When to use transforms

ToolTypical use
Read-only walk / visitorInventory, lineage, metrics
TransformRename identifiers, strip constructs, transpile to target language

Add Dependencies

repositories {
mavenLocal()
mavenCentral()
flatDir {
dirs("deps")
}
}

dependencies {
implementation(files("deps/sas-parser-with-dependencies-1.6.5-all.jar"))
}

Collect DatasetSpec

This example collect every DatasetSpec name. The ASTTransformer.transform give you complete control on every transformation. The consequence of this approach is that you need to define a transformation not just for every node you need to transform, but for every node that could contain that node. Otherwise the transformer will apply the default transformation you selected on the creation of the ASTTransformer.

import com.strumenta.kolasu.commercial.LicenseManager
import com.strumenta.kolasu.transformation.ASTTransformer
import com.strumenta.kolasu.validation.Issue
import com.strumenta.sas.ast.SourceFile
import com.strumenta.sas.parser.SASLanguage
import java.io.File
import com.strumenta.kolasu.transformation.IDENTTITY_TRANSFORMATION
import com.strumenta.sas.ast.Identifier
import com.strumenta.sas.ast.VariableExpression
import com.strumenta.sas.ast.datastep.DataStep
import com.strumenta.sas.ast.other.DatasetSpec
import com.strumenta.kolasu.model.Node

fun formatDatasetSpec(spec: DatasetSpec): String {
val name = spec.name
val textName = when (name) {
is VariableExpression -> name.variable
is Identifier -> name.name
else -> name?.toString() ?: "?"
}
return if (spec.library != null) "${spec.library}.$textName" else textName
}

data class ActualName(val name: String) : Node()

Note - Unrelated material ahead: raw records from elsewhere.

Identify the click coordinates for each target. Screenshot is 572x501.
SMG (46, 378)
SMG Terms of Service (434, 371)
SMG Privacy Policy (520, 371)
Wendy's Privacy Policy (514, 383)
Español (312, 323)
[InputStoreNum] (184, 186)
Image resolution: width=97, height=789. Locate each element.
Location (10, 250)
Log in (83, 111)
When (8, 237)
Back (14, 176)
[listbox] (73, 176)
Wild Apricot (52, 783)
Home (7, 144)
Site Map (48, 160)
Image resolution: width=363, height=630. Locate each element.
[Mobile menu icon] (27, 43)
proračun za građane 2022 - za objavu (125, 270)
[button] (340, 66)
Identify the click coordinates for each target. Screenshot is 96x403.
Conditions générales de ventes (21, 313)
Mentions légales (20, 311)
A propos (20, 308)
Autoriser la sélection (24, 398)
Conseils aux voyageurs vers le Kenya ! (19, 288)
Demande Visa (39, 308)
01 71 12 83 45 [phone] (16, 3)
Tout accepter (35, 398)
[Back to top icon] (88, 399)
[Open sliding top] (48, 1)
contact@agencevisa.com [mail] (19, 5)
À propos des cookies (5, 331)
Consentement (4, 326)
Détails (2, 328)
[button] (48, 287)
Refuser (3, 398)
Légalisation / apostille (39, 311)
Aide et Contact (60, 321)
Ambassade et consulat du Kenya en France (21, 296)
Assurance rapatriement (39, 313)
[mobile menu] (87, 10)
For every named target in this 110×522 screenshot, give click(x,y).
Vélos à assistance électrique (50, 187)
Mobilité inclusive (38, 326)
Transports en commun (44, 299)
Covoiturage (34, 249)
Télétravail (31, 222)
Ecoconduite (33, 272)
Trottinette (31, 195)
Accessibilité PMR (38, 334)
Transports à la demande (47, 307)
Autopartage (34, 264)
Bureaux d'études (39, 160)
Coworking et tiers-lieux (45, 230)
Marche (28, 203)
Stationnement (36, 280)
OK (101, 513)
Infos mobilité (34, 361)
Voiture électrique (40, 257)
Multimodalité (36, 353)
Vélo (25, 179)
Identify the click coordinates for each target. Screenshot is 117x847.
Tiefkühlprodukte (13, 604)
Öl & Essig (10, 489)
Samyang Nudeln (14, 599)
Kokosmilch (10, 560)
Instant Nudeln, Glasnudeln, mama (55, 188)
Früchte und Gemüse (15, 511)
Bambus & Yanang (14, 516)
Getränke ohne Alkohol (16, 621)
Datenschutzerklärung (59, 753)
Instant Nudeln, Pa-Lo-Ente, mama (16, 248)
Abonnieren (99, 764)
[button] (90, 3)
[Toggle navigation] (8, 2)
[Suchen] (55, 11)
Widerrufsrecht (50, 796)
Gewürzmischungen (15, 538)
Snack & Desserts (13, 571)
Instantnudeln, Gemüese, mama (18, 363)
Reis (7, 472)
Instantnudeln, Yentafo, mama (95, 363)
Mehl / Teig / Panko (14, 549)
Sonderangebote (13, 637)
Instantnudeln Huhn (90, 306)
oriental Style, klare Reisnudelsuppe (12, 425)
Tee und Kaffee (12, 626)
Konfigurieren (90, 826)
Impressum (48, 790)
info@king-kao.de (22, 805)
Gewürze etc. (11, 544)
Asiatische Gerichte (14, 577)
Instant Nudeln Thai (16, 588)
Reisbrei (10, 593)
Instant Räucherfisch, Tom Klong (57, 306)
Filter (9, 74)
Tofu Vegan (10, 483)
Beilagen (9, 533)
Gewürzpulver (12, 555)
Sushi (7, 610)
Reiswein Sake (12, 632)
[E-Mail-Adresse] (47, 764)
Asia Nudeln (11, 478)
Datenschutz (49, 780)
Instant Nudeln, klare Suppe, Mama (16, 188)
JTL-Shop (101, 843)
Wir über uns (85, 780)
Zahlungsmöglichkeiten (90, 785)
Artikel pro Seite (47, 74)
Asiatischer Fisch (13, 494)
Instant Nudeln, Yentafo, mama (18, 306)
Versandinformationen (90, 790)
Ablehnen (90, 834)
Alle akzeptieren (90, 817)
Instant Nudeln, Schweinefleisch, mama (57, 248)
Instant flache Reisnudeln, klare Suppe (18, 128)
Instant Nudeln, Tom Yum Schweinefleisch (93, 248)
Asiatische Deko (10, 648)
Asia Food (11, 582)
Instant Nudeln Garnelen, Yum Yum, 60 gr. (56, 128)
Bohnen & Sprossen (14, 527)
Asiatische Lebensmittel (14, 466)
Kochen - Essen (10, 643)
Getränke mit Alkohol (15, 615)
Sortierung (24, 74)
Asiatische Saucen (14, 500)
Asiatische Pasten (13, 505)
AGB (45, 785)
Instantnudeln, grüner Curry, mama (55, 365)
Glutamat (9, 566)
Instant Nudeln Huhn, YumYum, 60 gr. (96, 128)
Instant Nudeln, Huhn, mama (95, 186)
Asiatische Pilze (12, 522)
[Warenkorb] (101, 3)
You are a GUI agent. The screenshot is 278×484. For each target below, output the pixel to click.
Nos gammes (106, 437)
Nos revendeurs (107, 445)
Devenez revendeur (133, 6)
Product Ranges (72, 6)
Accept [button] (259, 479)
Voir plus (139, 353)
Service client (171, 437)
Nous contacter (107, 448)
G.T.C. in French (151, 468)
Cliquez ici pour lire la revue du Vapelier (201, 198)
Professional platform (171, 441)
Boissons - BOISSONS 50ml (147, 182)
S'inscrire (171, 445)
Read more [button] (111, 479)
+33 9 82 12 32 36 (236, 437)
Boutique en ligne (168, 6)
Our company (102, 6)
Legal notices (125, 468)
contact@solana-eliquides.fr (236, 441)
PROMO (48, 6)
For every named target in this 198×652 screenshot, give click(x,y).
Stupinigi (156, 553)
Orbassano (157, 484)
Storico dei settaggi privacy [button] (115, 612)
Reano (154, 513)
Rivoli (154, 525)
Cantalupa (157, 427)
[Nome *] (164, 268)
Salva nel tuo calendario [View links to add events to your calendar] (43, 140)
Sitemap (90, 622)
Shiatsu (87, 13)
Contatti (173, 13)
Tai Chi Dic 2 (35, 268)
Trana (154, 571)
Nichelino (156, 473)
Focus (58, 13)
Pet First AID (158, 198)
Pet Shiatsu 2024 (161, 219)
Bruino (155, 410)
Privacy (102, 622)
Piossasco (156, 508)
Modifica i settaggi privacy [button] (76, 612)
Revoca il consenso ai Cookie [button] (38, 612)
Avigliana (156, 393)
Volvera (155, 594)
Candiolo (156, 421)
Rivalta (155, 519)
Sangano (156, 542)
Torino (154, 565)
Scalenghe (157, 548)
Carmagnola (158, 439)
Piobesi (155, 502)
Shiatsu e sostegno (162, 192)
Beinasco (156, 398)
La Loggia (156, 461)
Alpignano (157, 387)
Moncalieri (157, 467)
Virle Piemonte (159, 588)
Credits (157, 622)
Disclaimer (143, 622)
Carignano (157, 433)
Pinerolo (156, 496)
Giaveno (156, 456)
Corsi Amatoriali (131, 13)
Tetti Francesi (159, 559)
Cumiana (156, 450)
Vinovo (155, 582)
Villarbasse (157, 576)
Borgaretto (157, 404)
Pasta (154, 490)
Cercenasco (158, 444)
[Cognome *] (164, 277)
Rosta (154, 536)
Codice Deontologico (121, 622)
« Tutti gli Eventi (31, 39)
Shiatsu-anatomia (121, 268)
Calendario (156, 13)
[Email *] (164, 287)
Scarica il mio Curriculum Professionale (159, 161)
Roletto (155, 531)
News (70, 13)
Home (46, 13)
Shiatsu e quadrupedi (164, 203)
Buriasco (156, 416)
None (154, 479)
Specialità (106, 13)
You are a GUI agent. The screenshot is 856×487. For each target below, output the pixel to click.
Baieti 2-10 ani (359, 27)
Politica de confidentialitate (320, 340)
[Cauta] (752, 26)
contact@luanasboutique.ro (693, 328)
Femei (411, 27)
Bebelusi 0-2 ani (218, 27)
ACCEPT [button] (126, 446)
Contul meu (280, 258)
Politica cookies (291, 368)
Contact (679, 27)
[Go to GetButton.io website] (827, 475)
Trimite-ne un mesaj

data class ActualNames(val names: List<ActualName>) : Node()

data class DataSteps(val names: List<String>) : Node()

fun collectDatasetSpecNames(sasFile: File, license: File) {
LicenseManager.registerLicense(license)
val sas = SASLanguage()
val result = sas.parse(sasFile)
val root = result.root

val issues: MutableList<Issue> = result.issues.toMutableList()
val documenter: ASTTransformer = ASTTransformer(
issues = issues,
allowGenericNode = true,
defaultTransformation = IDENTTITY_TRANSFORMATION
)

documenter.registerNodeFactory(SourceFile::class)
{ sf : SourceFile, transformer ->
val dataSteps = sf.statementsAndDeclarations.filterIsInstance<DataStep>()
DataSteps(
dataSteps.flatMap { (transformer.transform(it) as ActualNames).names.map { it.name } }
)
}

documenter.registerNodeFactory(DataStep::class)
{ dt : DataStep, transformer ->
ActualNames(
dt.datasets.map { transformer.transform(it) as ActualName}
)
}

documenter.registerNodeFactory(DatasetSpec::class)
{ dt : DatasetSpec, transformer ->
ActualName(formatDatasetSpec(dt))
}

val newAST = documenter.transform(root)
println(newAST)
}

Typically you define a transformation for every node, unless you have a well-defined and specific need, such as transforming all Data Step in SQL statements.